Records below:

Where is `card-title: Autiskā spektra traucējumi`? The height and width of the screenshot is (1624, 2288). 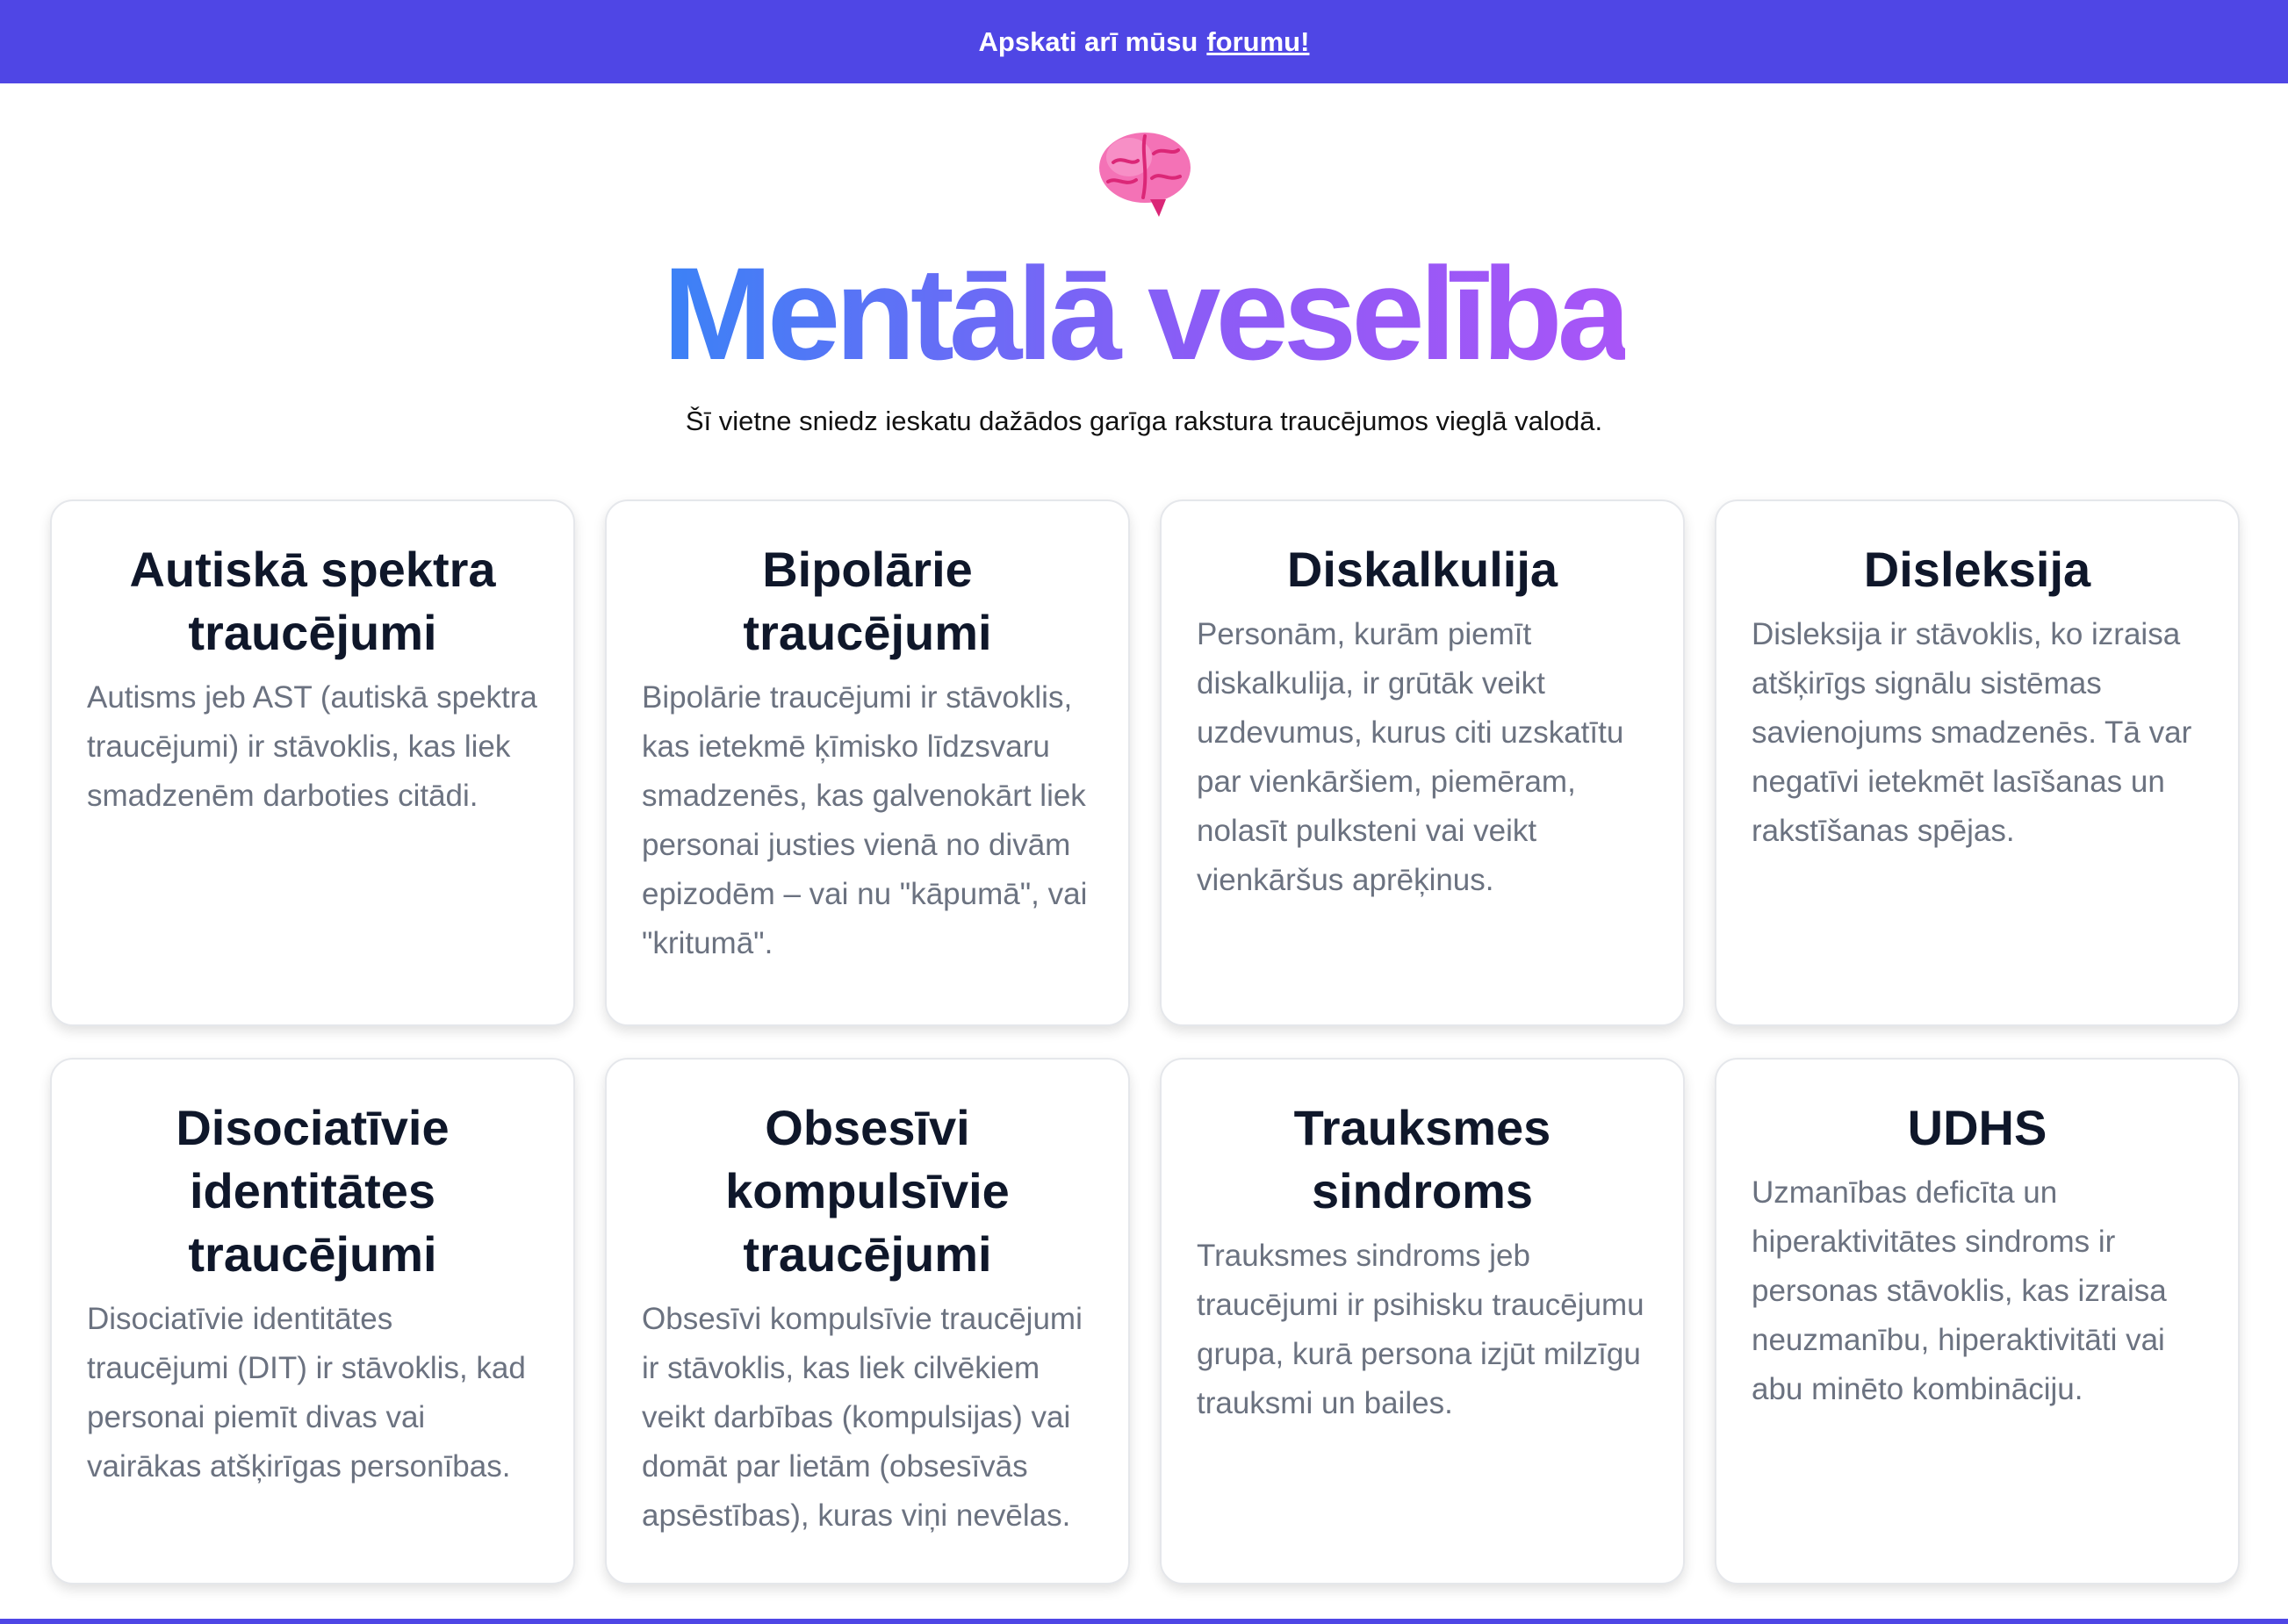
card-title: Autiskā spektra traucējumi is located at coordinates (312, 601).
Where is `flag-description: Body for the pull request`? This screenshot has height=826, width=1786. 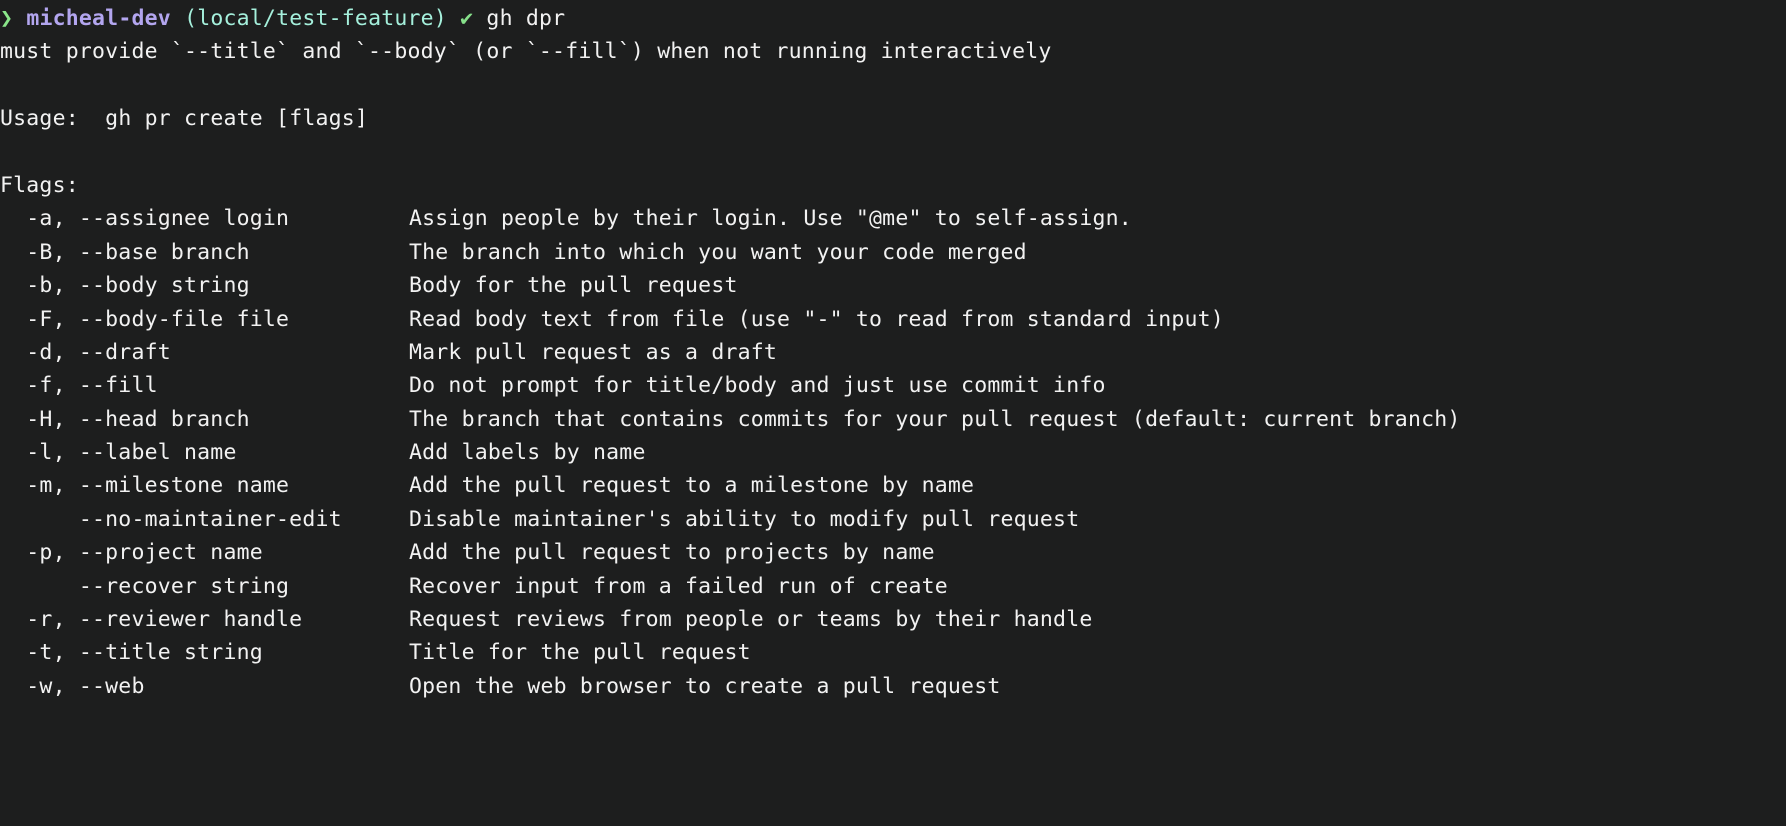
flag-description: Body for the pull request is located at coordinates (574, 286).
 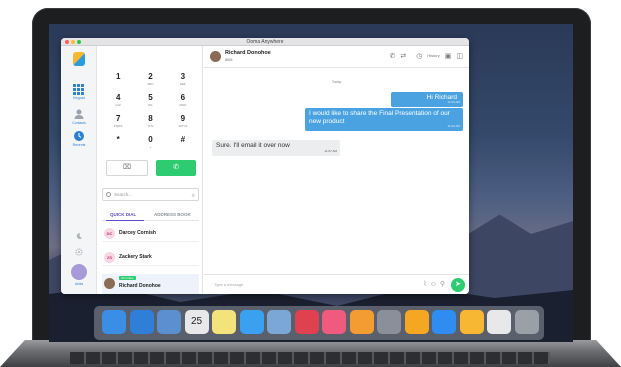 What do you see at coordinates (125, 220) in the screenshot?
I see `active-tab-indicator` at bounding box center [125, 220].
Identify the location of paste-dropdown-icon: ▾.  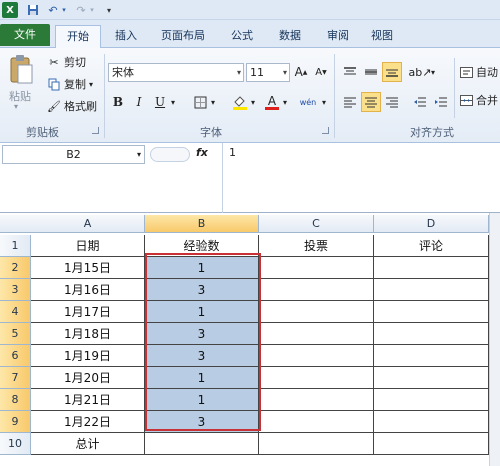
(16, 106).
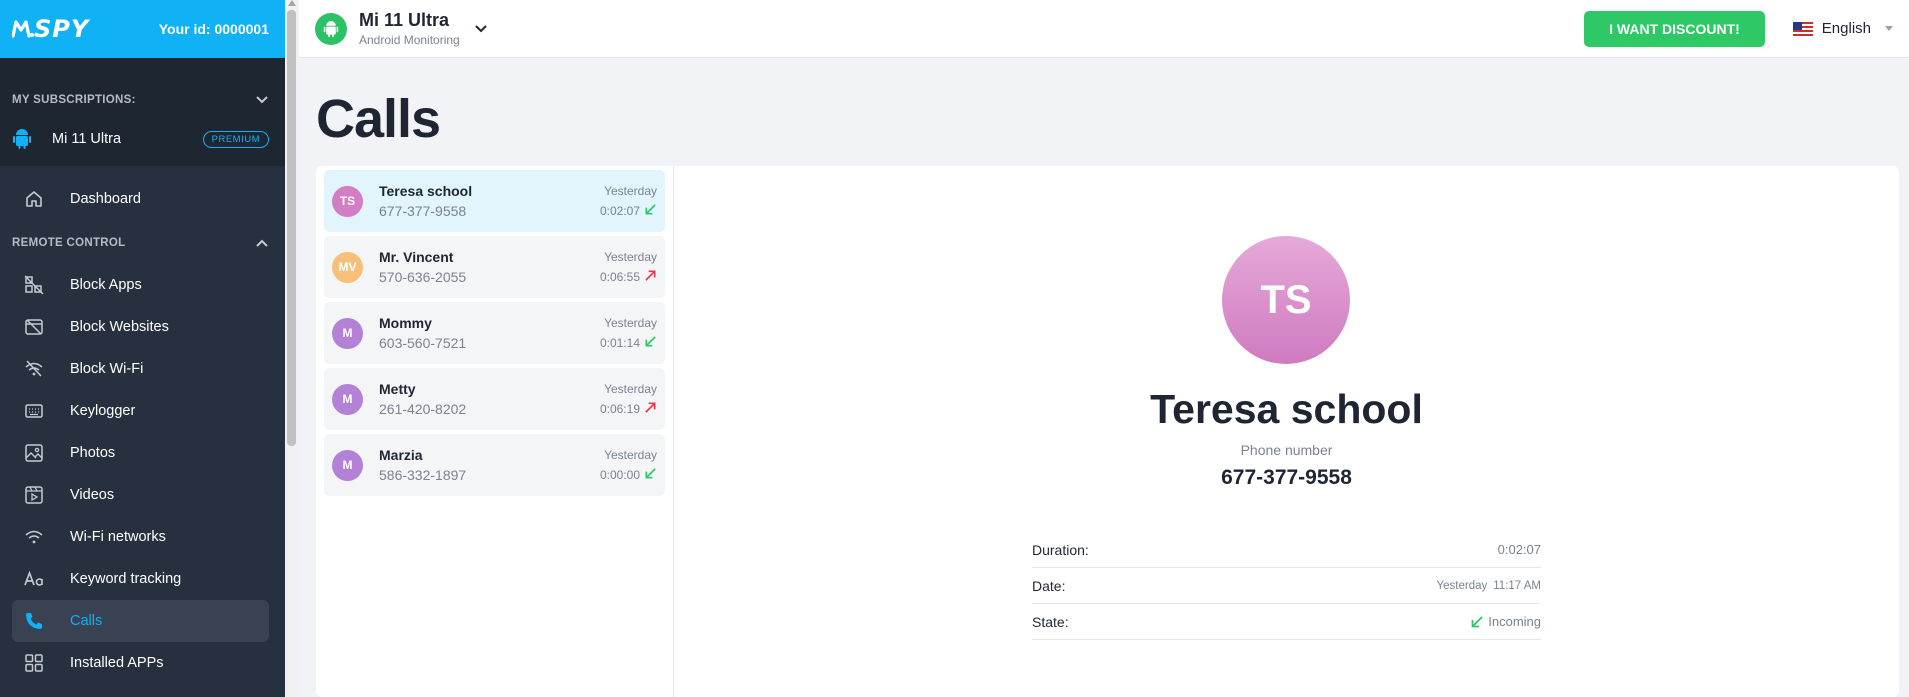  I want to click on call-list-item: M Mommy 603-560-7521 Yesterday 0:01:14, so click(494, 333).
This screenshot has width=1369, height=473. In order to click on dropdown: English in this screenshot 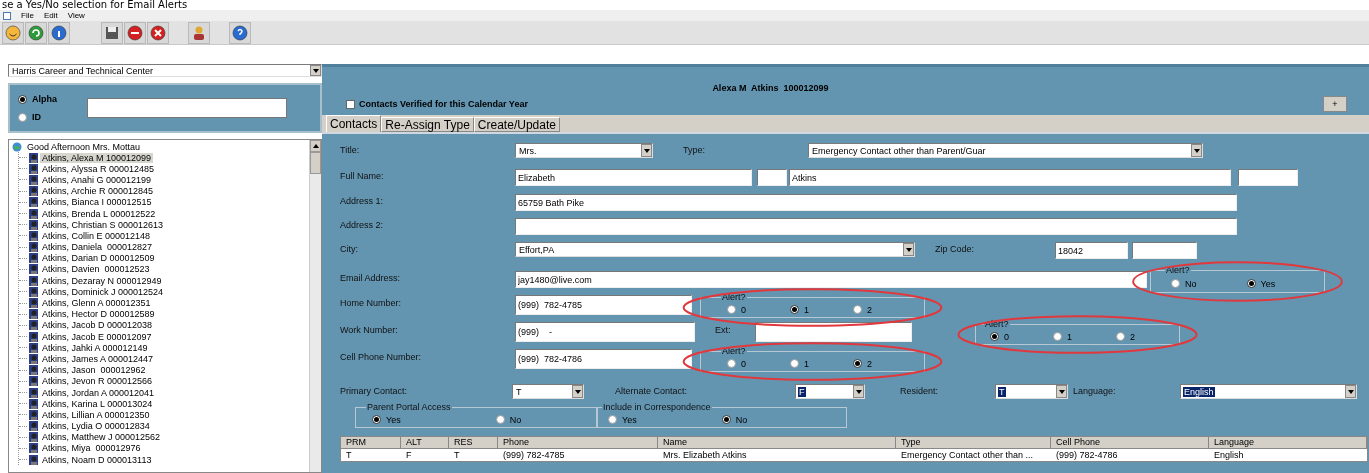, I will do `click(1268, 392)`.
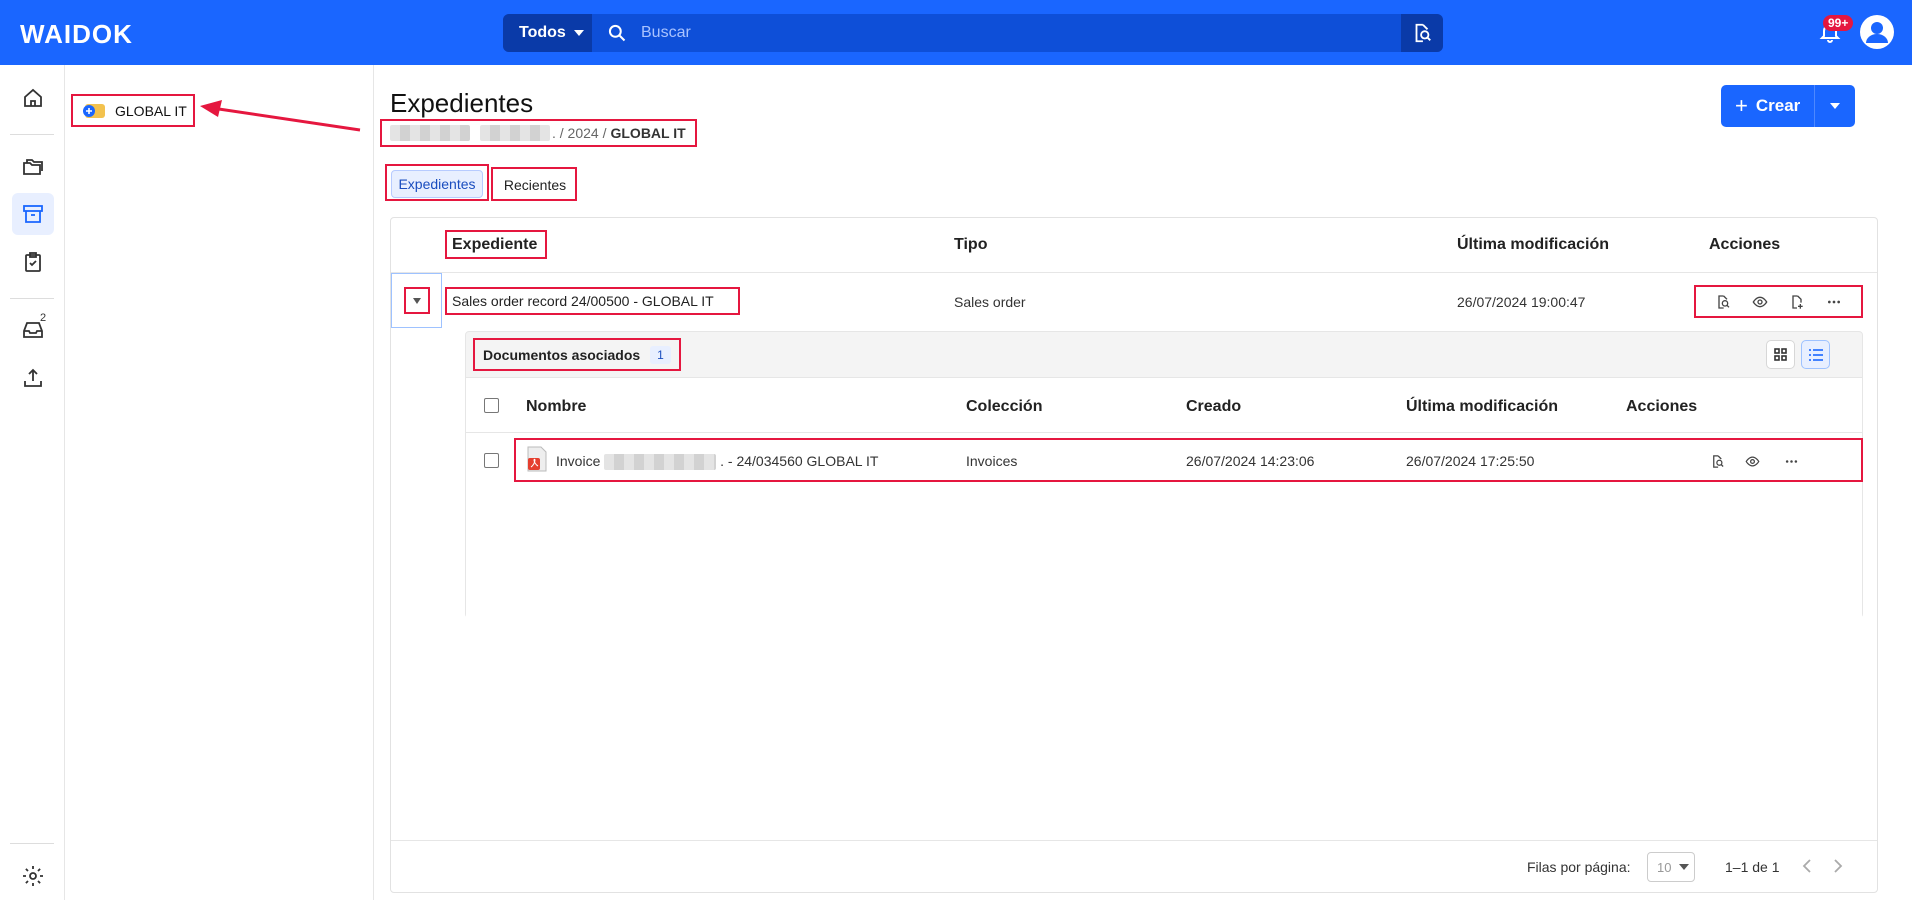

End of Records.

Work instruction:
Rewrite the records, starting at the beginning and ending at the line containing "card-title: Autiskā spektra traucējumi is", as a two-column CSV with headers input and output. Give one row per record, put each value in a quoted field with line breaks replaced by spaces, and leave out the pictures.

Output for this exercise:
input,output
"Where is `card-title: Autiskā spektra traucējumi`? The height and width of the screenshot is (1624, 2288).","card-title: Autiskā spektra traucējumi is located at coordinates (312, 601)."